• Exercise prompt: Every record that follows should be output exactly as it is given.
── Input data
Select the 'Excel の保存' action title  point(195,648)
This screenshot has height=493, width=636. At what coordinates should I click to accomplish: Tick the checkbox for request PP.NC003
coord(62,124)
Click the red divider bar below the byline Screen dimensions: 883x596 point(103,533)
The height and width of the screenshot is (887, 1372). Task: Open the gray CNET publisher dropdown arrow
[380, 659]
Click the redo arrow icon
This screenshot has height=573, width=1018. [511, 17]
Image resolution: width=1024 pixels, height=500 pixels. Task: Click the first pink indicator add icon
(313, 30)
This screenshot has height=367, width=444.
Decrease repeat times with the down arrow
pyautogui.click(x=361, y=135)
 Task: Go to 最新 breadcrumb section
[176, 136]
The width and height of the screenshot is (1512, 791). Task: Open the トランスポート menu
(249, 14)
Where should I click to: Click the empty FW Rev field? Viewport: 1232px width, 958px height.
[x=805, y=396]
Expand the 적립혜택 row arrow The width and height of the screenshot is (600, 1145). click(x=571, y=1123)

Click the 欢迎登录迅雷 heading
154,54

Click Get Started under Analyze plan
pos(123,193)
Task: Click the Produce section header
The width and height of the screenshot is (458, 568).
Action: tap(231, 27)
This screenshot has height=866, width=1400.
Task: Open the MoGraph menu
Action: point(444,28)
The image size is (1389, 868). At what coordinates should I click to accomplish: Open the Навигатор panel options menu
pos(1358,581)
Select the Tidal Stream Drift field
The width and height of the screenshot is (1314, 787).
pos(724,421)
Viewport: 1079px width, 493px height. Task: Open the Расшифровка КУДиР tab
────
• Finished task:
Select the 'Excel の保存' action title  point(195,648)
This screenshot has height=493, width=636. At what coordinates should I click to accomplish: Tick the checkbox for request PP.NC003
coord(62,124)
Click the red divider bar below the byline Screen dimensions: 883x596 point(103,533)
The height and width of the screenshot is (887, 1372). Task: Open the gray CNET publisher dropdown arrow
[380, 659]
Click the redo arrow icon
This screenshot has height=573, width=1018. [511, 17]
Image resolution: width=1024 pixels, height=500 pixels. Task: Click the first pink indicator add icon
(313, 30)
This screenshot has height=367, width=444.
Decrease repeat times with the down arrow
pyautogui.click(x=361, y=135)
 Task: Go to 最新 breadcrumb section
[176, 136]
The width and height of the screenshot is (1512, 791). Task: Open the トランスポート menu
(249, 14)
Where should I click to: Click the empty FW Rev field? Viewport: 1232px width, 958px height.
[x=805, y=396]
Expand the 적립혜택 row arrow The width and height of the screenshot is (600, 1145). click(x=571, y=1123)

Click the 欢迎登录迅雷 heading
154,54

Click Get Started under Analyze plan
pos(123,193)
Task: Click the Produce section header
The width and height of the screenshot is (458, 568).
Action: tap(231, 27)
This screenshot has height=866, width=1400.
Task: Open the MoGraph menu
Action: point(444,28)
The image size is (1389, 868). At what coordinates should I click to accomplish: Open the Навигатор panel options menu
pos(1358,581)
Select the Tidal Stream Drift field
The width and height of the screenshot is (1314, 787).
pos(724,421)
Viewport: 1079px width, 493px height. Task: Open the Расшифровка КУДиР tab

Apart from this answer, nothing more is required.